NYC Mayor Eric Adams has many obsessions that he has brought into office with him. His ego,

naturally. His liking for appointing corrupt officials to public office is also well known. But the

one that really gets his juices flowing, that gets his pupils dilated more than anything else? The

abomination that is “Stop and Frisk.” In December 2021, just prior to taking office, he touted

the idea of re-introducing it to the streets of NYC, a desire that still burns bright within him to

date.

However, given the recent decision of the Supreme Court that it is legal for New Yorkers

to conceal carry a firearm, Adams’ Stop and Frisk fetish is now on very shaky ground.

Stop and Frisk has always been highly contentious, and rightly so. Its most basic logic is

something more so akin to Nazi Germany than 21 st century NYC and America – that people are

potentially guilty of something, but without a sniff of due process. Law enforcement are

allowed to act on their own hunches, grievances and prejudices in doing so.


It’s essentially the

philosophy of “your papers please” and there’s nothing you can do about it for fear of

apprehension. In the rest of the Western world, Stop and Frisk is barely known, let alone

enacted. Yet again another case of American Exceptionalism proving to be exceptionally wrong

and at odds with the rest of Western democracy.

There is though with Stop and Frisk the over-powering stench of racial profiling and blatant

discrimination.

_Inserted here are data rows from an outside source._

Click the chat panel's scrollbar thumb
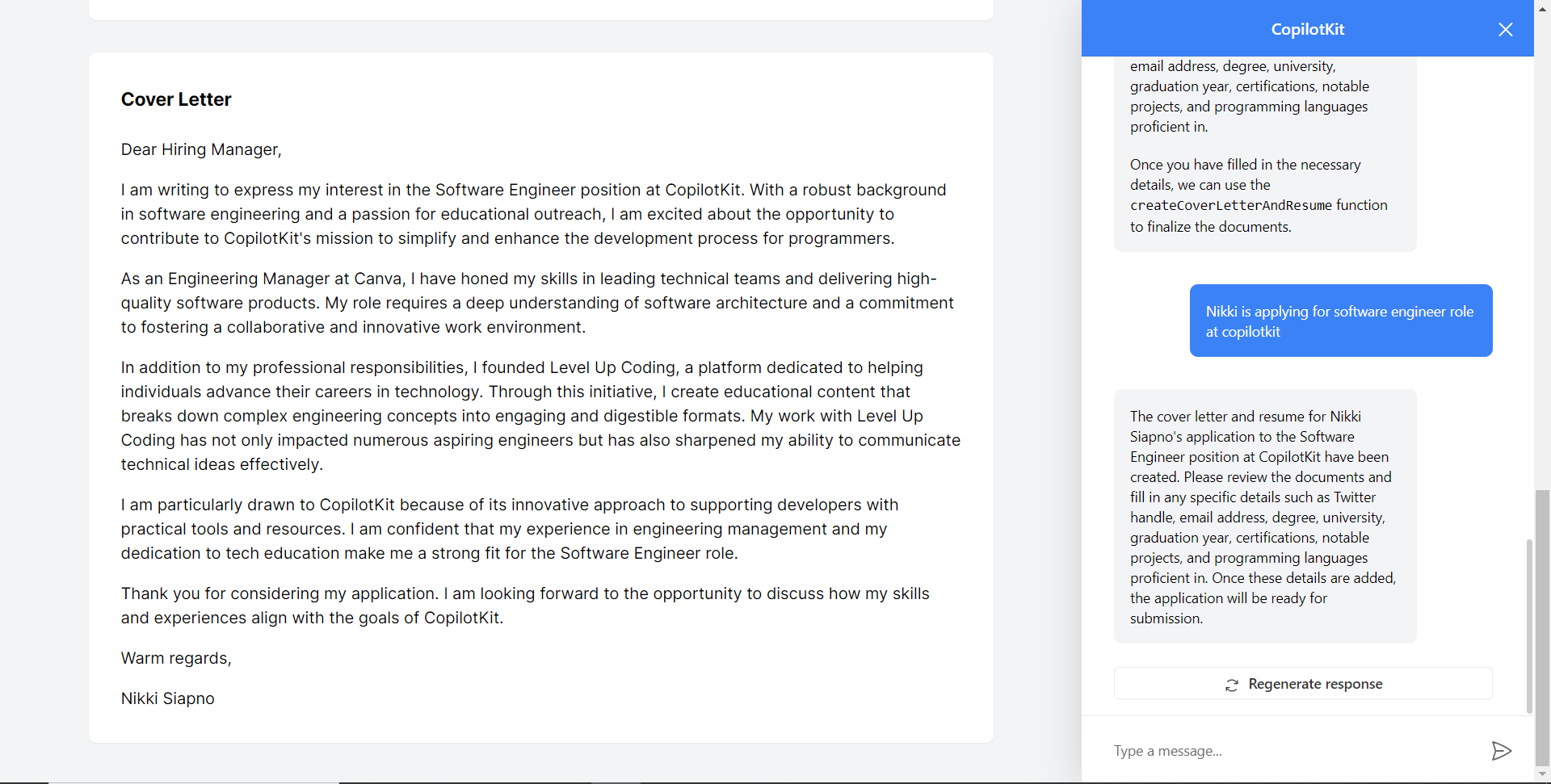 (x=1528, y=626)
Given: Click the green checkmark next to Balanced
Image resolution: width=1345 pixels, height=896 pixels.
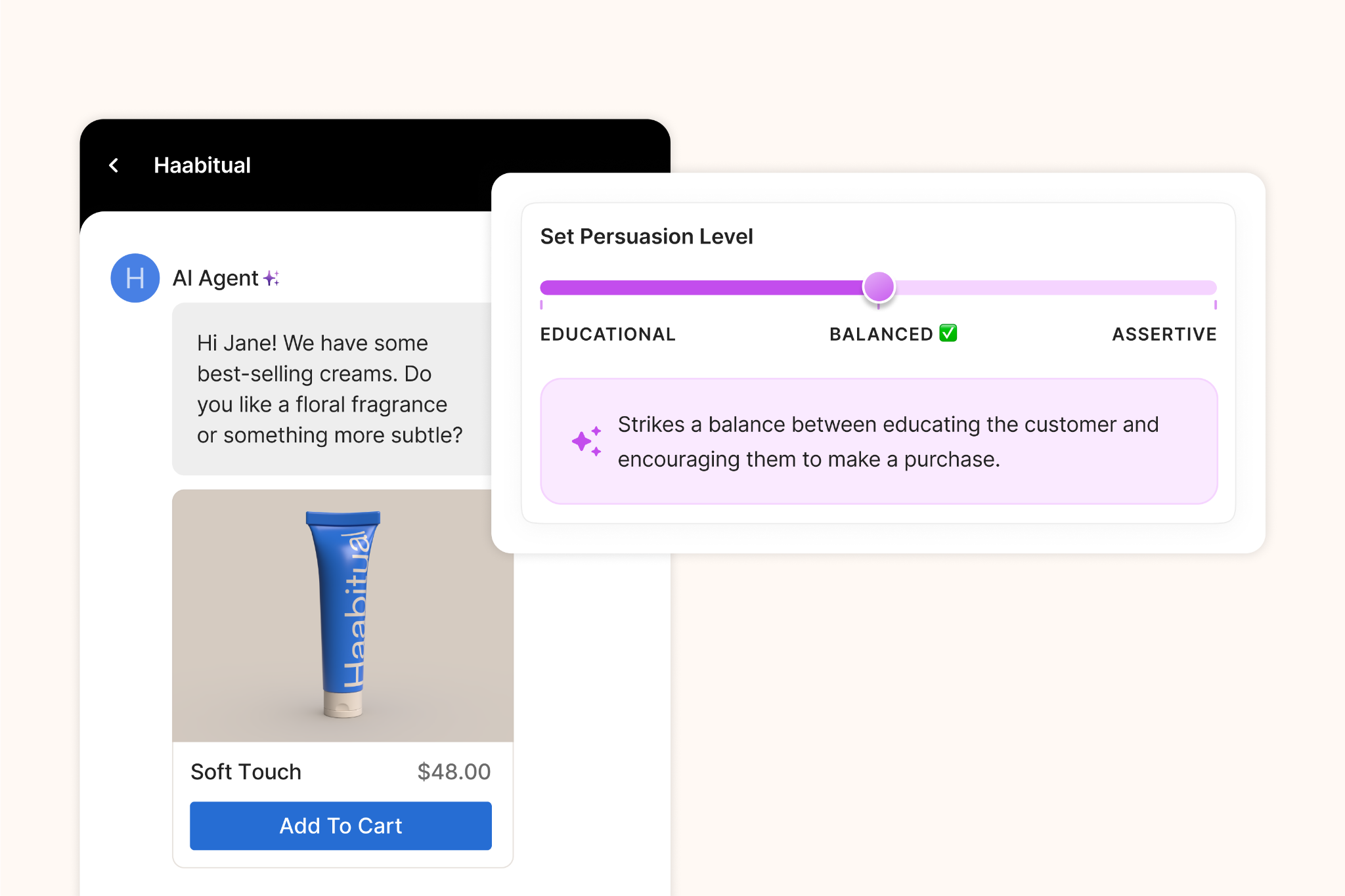Looking at the screenshot, I should [948, 333].
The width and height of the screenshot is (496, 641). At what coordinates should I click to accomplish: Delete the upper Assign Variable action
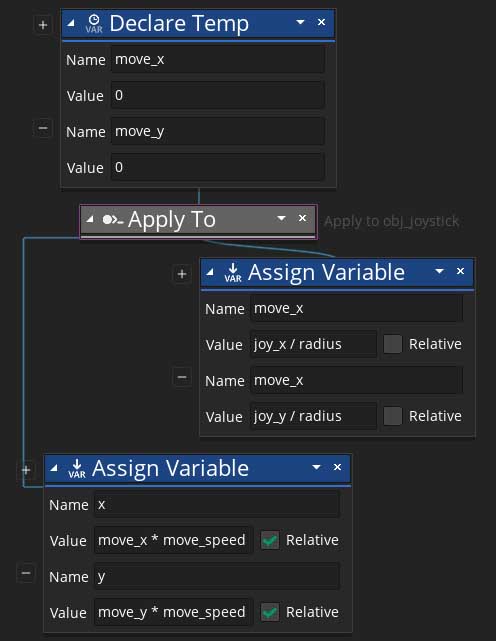click(x=460, y=271)
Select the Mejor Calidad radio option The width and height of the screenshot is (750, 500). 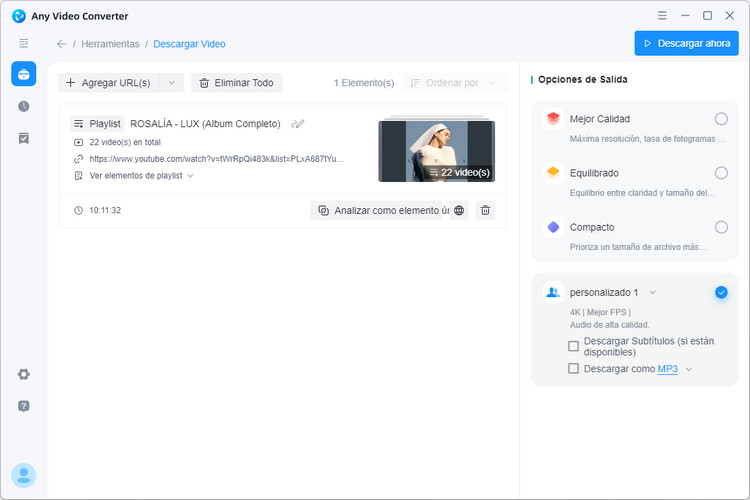[x=721, y=119]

The statistics more than back this up:

 Since 2002, over five million New Yorkers have been subject to the ignominy of Stop and

Frisk.

 In 2019, 13,459 New Yorkers were subject to Stop and Frisk. Of those, 9% were White,

while 88% were either Black or Latino.

 Nine out of ten New Yorkers who have been subject to Stop and Frisk have been

innocent.


Source: Stop-and-Frisk Data | New York Civil Liberties Union | ACLU of New York (nyclu.org)


While to the rest of us on Planet Sane, those figures alone should condemn Stop and Frisk to

the trash-can of history without delay. On Planet Not-Quite-So-Sane, where Eric Adams has a

second home, that data is a mere blip of inconvenience and therefore of no concern to him. But

now the Supreme Court has loomed large, and Adams fevered dreams of further subjugating

those he supposedly represents has now taken a serious legal body-blow.


Given that the nation’s supreme legal entity has ruled that carrying a concealed gun in NYC is

constitutionally protected, where does that then leave Stop and Frisk? Your first reaction may

be in a dumpster on fire. And yes, you’d be right. The target of Stop and Frisk is in the

overwhelming number of cases, either drugs or weapons, primarily guns. The Supreme Court’s

ruling effectively neutralizes the weapons part of that equation. And much as Adams might

hate to admit it, his illegitimate NYC fiefdom pales into legal insignificance in the face of the

highest court in the land.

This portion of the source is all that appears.